Initial reports said up to ten people were killed in the bombing of a house under construction, reportedly owned by Balbal KhanBureau investigators found a house near the pickup truck was also slightly damaged and four people were injured, three children and a woman. All were taken to the public Tehsil Hospital in Mir Ali where they were given treatment and survived. The house was located close to the same mosque where drones struck on May 24 2012 (Ob270). Some local media reporting that five drones were hovering over the target area and Officials claimed that most of those killed were foreigners, but could not confirm their nationality. A Pakistani security official said the area ‘was known for harbouring Uzbek, Arab and other foreign militants.’

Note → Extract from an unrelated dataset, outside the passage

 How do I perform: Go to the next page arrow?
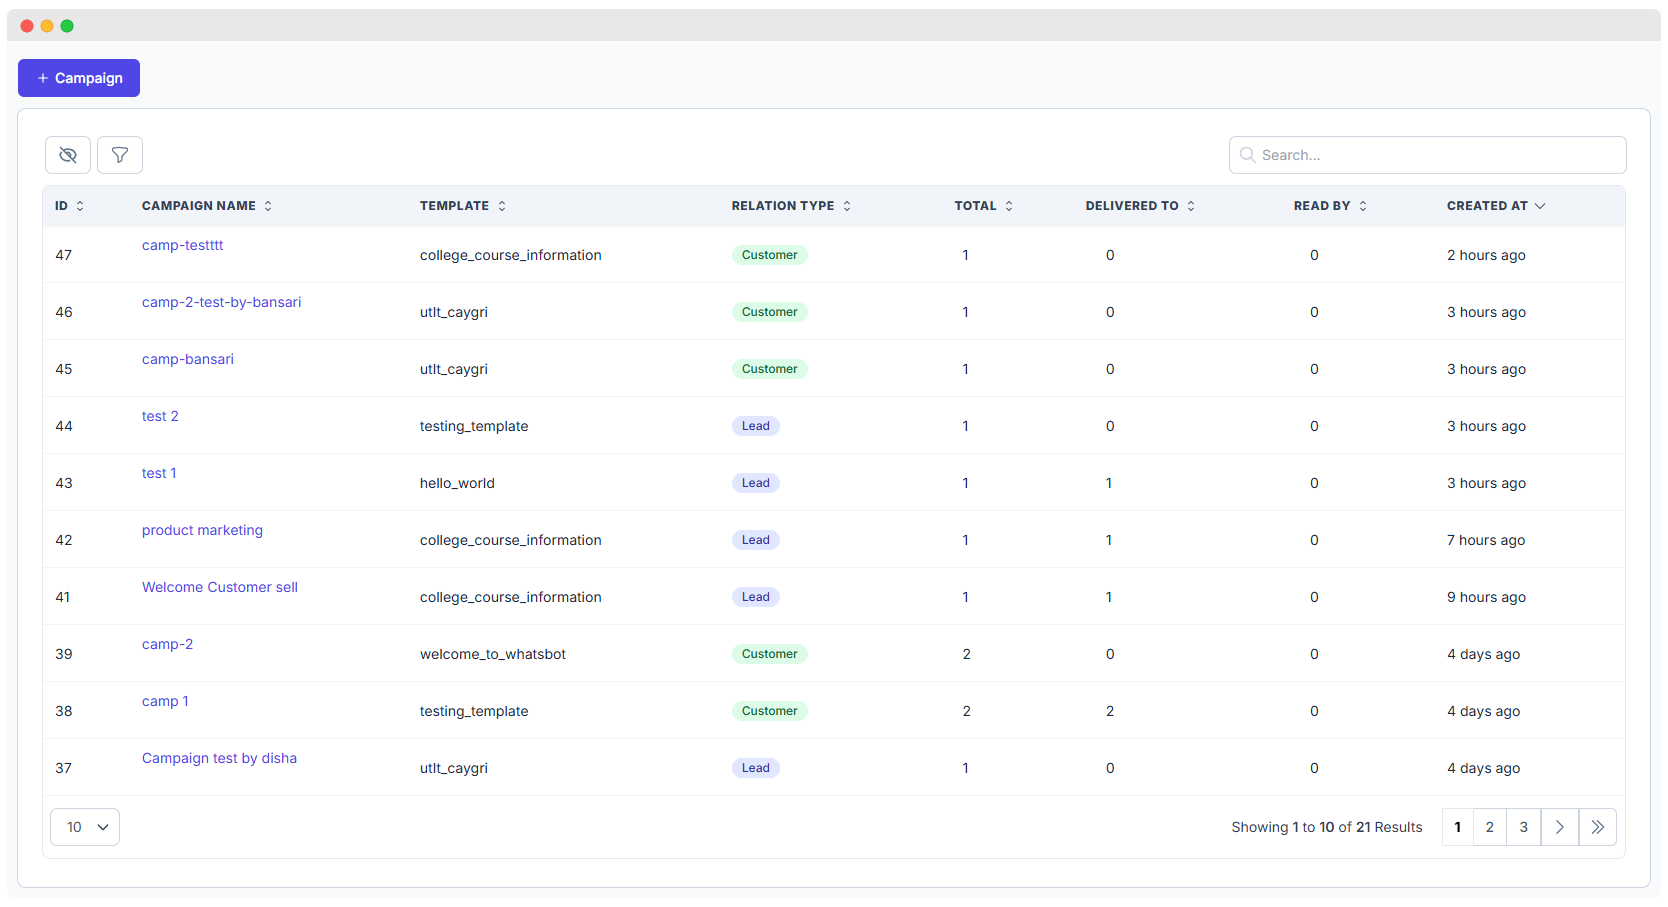point(1559,827)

Location: Khushali, North Waziristan
References:Xinhua, BBC, AFP, Express Tribune, Sky News (Australia), The Nation (Pakistan), Associated Press, Khaama Press, Voice of Russia Radio, RTT News, ANI, IANS, Dawn, Express Tribune, Washington Post, Pakistan Observer, CBS News, The News, The News, Bureau, Bureau

Ob275 – May 28 2012
♦ 2-5 reported killed
A second missile attack destroyed a vehicle in Datta Khel, 30km west of Miranshah. Up to five alleged militants died. A security official told AFP that ‘The drone fired two missiles on a vehicle. The vehicle caught fire and the bodies of the people inside were badly burnt.’ Another official reported that the deceased were ‘two foreigners and their local driver.’ The News reported a villager as saying that ‘a nearby house was also damaged in the attack, but its inmates remained safe.’

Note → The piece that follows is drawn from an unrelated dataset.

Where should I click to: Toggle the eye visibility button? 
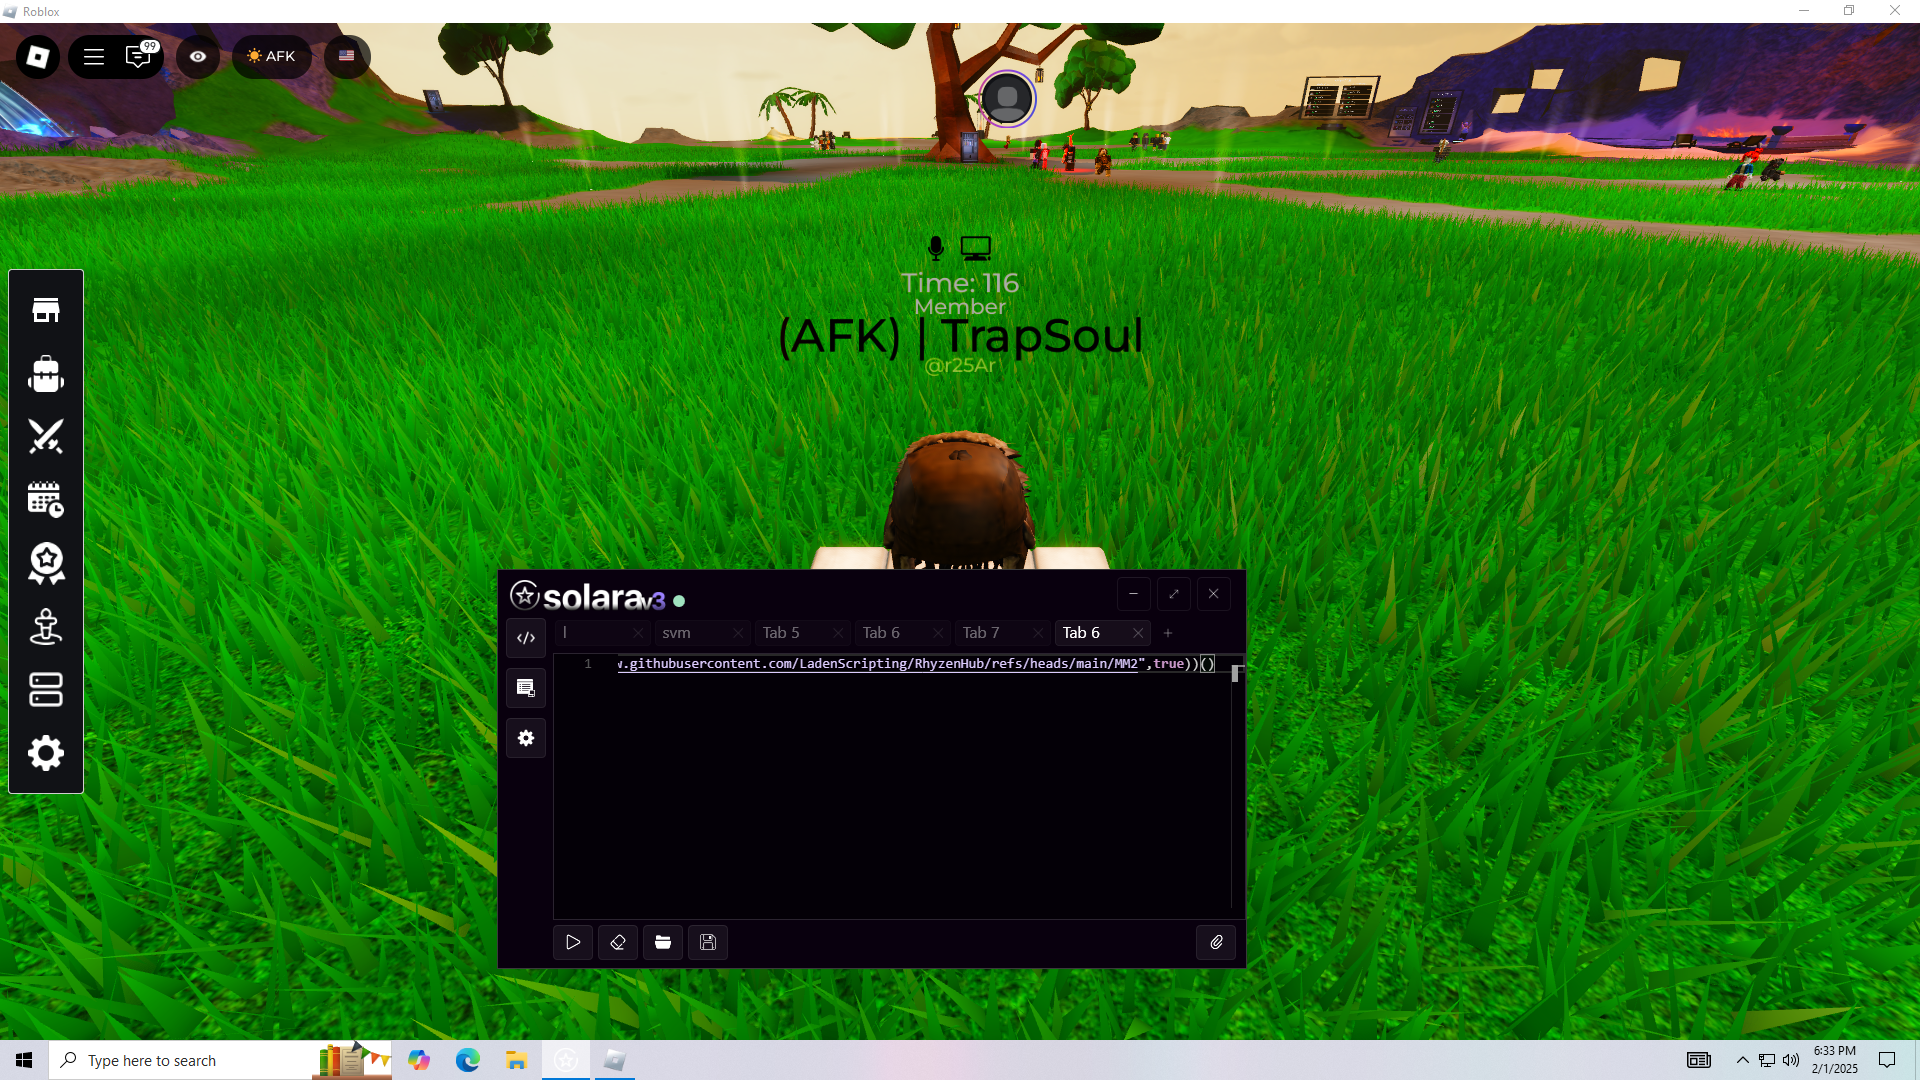click(x=198, y=56)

Location: Zangar Khel, North Waziristan
References: Express Tribune, Dawn, AFP, Associated Press, The News, Express Tribune


June 2012 

Ob276 – June 2 2012
♦ 2-4 reported killed
In the first reported CIA action in South Waziristan since March 13, up to four people were reported killed in a strike targeting a motorbike in Khawashi Khel, 5km to the east of Wana. Security officials told AFP that alleged militants had been moving from one area to another near the Afghan border, and that ‘the US drone fired two missiles which completely destroyed the vehicle.’ Two members of Maulvi Nazir’s Taliban-aligned faction. The men were identified as local Taliban commander Khalil Yargul Khail (aka Jalil) and Rehmanullah Gangi Khail (aka Amanullah). According to a Bureau field investigation published in August 2013, the two men were on their way to the Rustam bazaar in Wana. A CIA drone fired two missiles at the pair – the first missed but second hit, killing both men. They were buried in the Gangikhel tribal graveyard – Rehmanullah was a member 0f the Gangikhel sub-tribe of the Ahmadzai Wazir. According to Bureau researchers he was a senior Taliban commander and was the brother of Commander Malang, a senior figure in Mullah Nazir’s fighting group.

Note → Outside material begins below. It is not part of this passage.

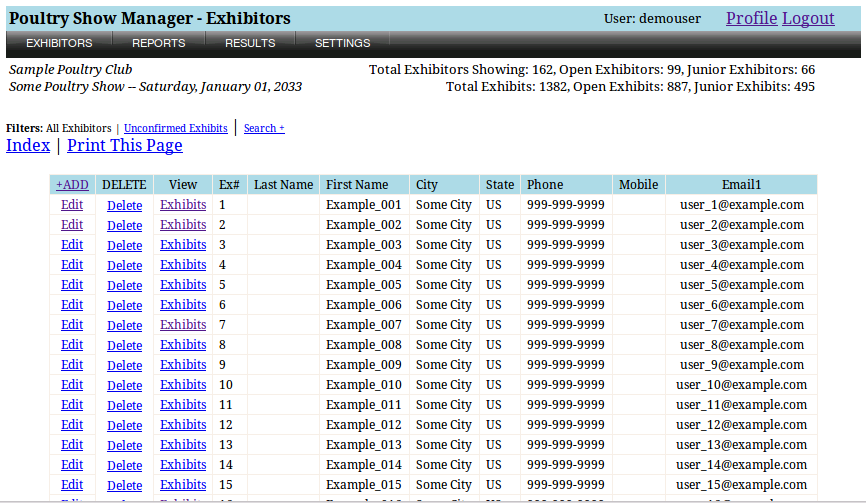View Exhibits for exhibitor 7
Image resolution: width=866 pixels, height=503 pixels.
(x=183, y=325)
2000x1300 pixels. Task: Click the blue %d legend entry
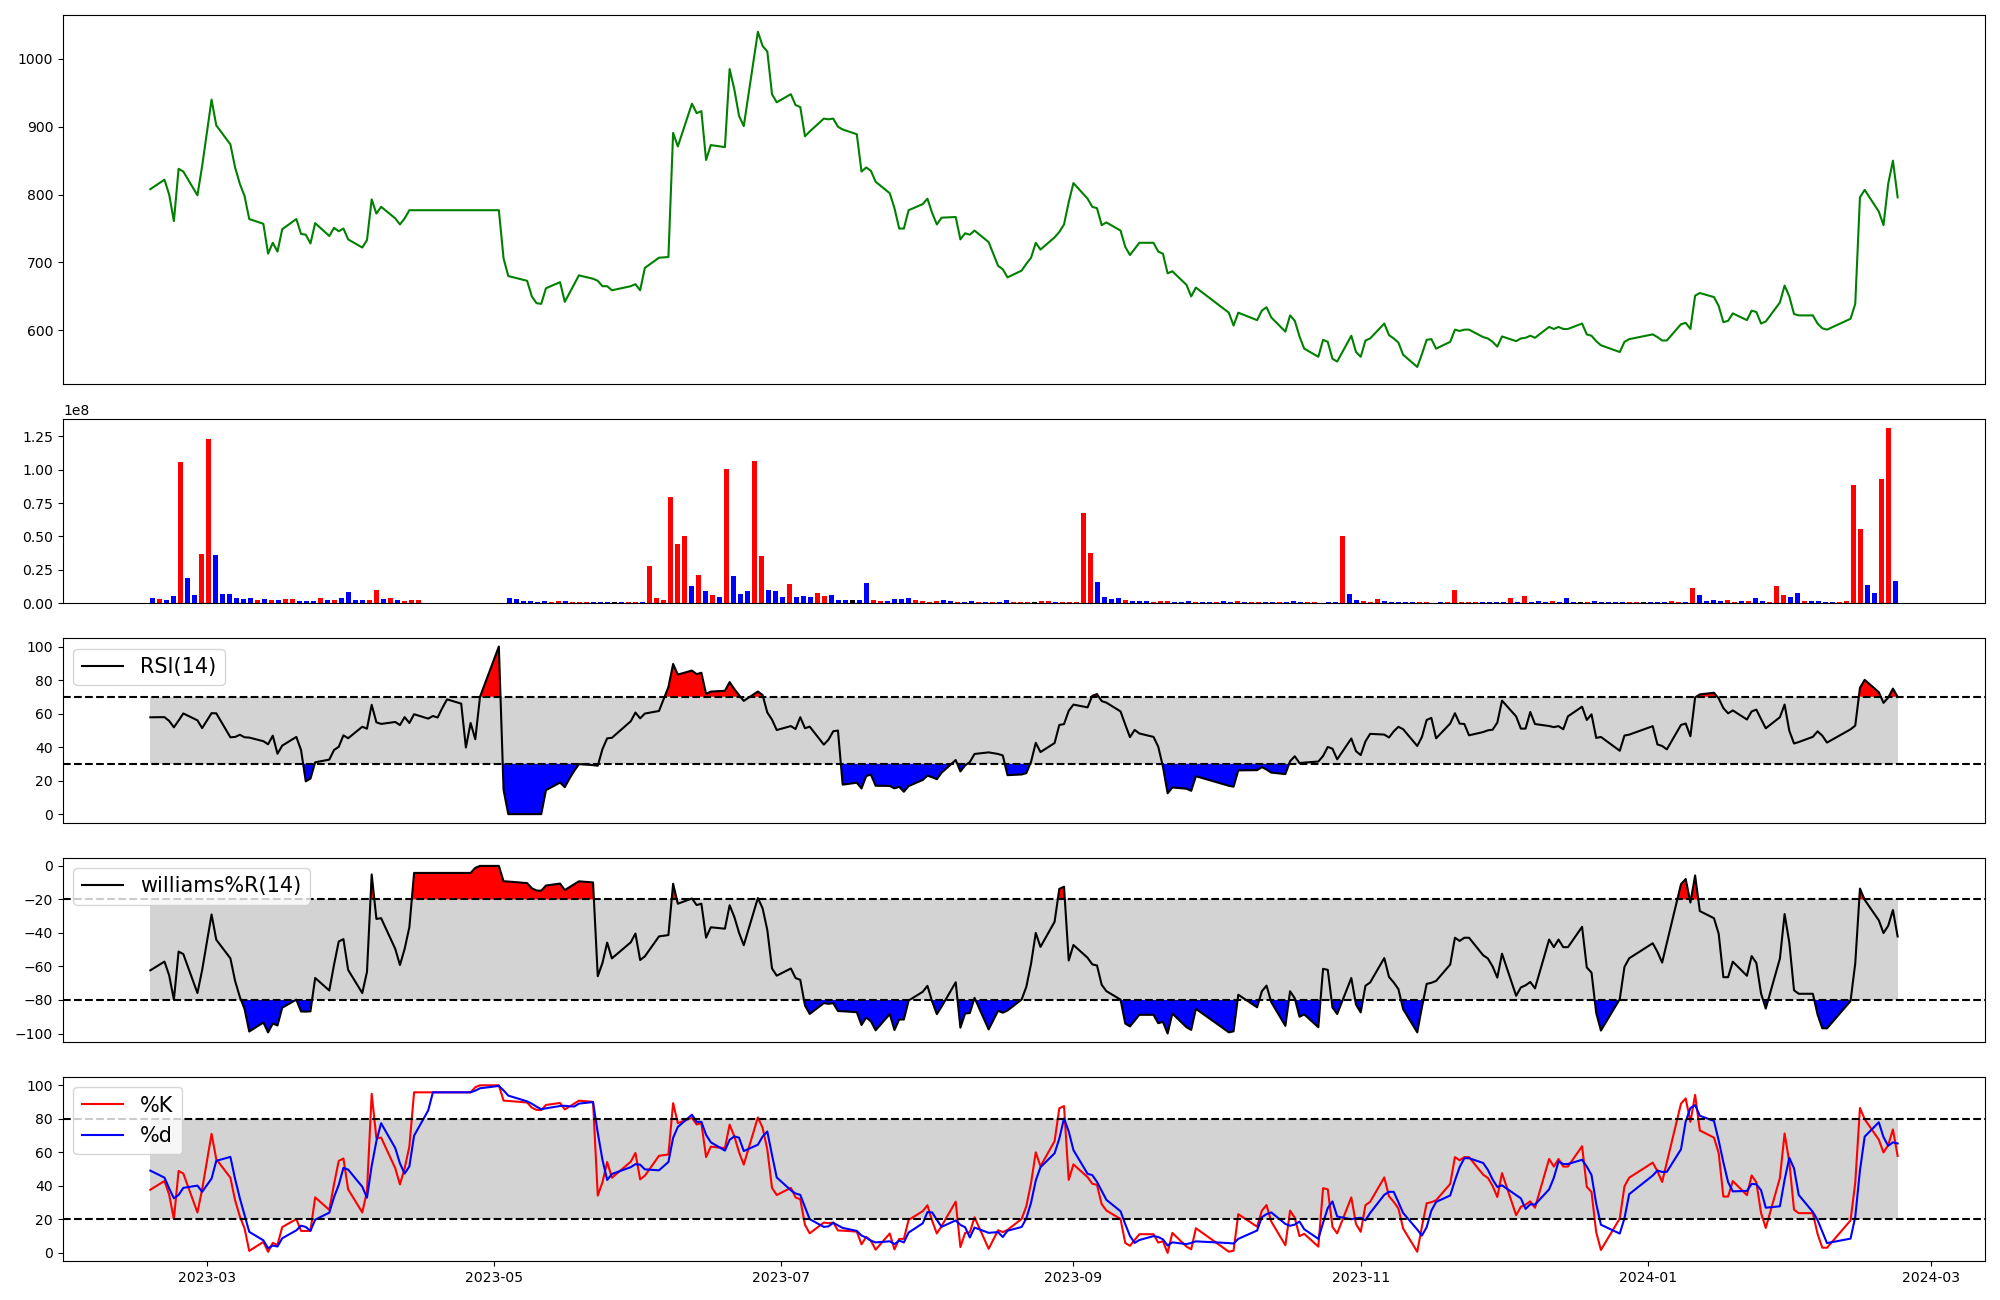point(156,1135)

Location: Kari Kot, South Waziristan
References: The Nation (Pakistan), CNN, Radio Free Europe, AFP, GeoTV, Dawn, The News (Pakistan), Associated Press, IRNA, Express Tribune, The News (Pakistan), Bureau, Bureau

Ob276c – June 2 2012
♦ 3-4 reported killed
One agency reported a second drone attack of the day, on a house in the Ghowa Khowa area close to Wana. Four people were reported killed.

Location: Ghowa Khowa, Wana, South Waziristan
References: The Nation (Pakistan), ANI

Ob277 – June 3 2012
♦ 0-10 reported killed
♦ 4-10 injured
Initial reports said drones attacked funeral prayers held with the family of a Taliban commander killed the day before killed up to 10 people. US drones reportedly struck a house in Mana Raghzai as people gathered for funeral prayers for Khalil Yargul Khail and Rehmanullah Gangi Khail, the brother of senior Taliban commander Malang. There were reports that both commanders had died,  the New York Times later quoted a Wana government official as saying that both men lived and were ‘stable’. Bureau field researchers investigated this attack as a part of the Bureau’s investigation into follow-up strikes, published in August 2013.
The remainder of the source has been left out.